Collection and Processing
Canadian Privacy Statutes set out the overriding obligation that organizations only collect, use and disclose personal information for purposes that a reasonable person would consider appropriate in the circumstances.
Subject to certain limited exceptions prescribed in the Acts, consent is required for the collection, use and disclosure of personal information. Depending on the sensitivity of the personal information, consent may need to be presented as opt-in or opt-out. Under the Quebec Privacy Act, consent must be “clear, free and informed and be given for specific purposes”, and implicit or opt-out consent is generally not considered valid. Organizations must limit the collection of personal information to that which is necessary to fulfill the identified purposes and only retain such personal information for as long as necessary to fulfill the purposes for which it was collected.
Each of the Canadian Privacy Statutes have both notice and openness/transparency requirements. With respect to notice, organizations are generally required to identify the purposes for which personal information is collected at or before the time the information is collected. With respect to openness/transparency, generally Canadian Privacy Statutes require organizations make information about their personal information practices readily available.

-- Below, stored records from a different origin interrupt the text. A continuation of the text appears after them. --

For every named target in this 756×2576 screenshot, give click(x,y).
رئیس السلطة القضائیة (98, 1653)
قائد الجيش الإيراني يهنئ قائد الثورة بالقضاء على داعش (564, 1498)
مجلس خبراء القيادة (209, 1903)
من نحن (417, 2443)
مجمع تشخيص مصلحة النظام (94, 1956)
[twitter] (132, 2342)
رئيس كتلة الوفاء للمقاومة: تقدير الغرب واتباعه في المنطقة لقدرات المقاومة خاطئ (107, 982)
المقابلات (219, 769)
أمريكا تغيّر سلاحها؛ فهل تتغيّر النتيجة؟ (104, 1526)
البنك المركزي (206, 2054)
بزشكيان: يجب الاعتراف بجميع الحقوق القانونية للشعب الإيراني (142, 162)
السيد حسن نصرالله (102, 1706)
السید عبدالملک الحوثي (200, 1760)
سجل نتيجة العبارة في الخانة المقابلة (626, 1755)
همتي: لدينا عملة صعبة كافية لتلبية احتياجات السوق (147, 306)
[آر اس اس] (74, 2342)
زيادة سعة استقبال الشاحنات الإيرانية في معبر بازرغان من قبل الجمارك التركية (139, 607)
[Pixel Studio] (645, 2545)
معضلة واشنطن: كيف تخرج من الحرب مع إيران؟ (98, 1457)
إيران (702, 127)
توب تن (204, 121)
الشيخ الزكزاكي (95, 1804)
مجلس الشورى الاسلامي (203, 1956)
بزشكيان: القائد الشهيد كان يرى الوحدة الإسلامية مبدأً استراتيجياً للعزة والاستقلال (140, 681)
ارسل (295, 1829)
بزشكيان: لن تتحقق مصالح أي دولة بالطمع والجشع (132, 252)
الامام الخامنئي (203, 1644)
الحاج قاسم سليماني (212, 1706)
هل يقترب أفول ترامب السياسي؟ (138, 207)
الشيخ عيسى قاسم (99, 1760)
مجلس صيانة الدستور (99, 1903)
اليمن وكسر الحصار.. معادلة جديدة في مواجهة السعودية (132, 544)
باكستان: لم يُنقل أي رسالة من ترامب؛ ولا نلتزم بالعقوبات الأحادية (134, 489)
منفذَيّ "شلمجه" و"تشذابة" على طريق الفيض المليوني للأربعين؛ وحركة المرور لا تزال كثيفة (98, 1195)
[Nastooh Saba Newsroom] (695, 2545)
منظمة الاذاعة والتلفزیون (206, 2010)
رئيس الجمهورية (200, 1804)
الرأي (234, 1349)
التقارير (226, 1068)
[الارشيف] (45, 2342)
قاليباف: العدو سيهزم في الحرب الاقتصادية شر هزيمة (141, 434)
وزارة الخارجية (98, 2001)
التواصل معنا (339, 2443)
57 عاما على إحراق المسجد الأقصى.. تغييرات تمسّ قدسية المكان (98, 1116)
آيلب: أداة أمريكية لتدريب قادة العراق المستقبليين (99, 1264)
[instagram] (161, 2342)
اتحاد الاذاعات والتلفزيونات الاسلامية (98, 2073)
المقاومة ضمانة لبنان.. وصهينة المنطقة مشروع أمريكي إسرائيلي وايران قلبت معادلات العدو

All Canadian Privacy Statutes contain obligations on organizations to ensure personal information in their records is accurate and complete, particularly where the information is used to make a decision about the individual to whom the information relates or if the information is likely to be disclosed to another organization.
Each of the Canadian Privacy Statutes also provides individuals with the following:
- A right of access to personal information held by an organization, subject to limited exceptions;
- A right to correct inaccuracies in/update their personal information records; and
- A right to withdraw consent to the use or communication of personal information.
In addition to these rights, the Quebec Privacy Act, as modified by Bill 64, will create a right for individuals to have their personal information deindexed (coming into force September 2023) and to data portability (coming into force September 2024).
Finally, organizations must have policies and practices in place that give effect to the requirements of the legislation and organizations must ensure that their employees are made aware of and trained with respect to such policies.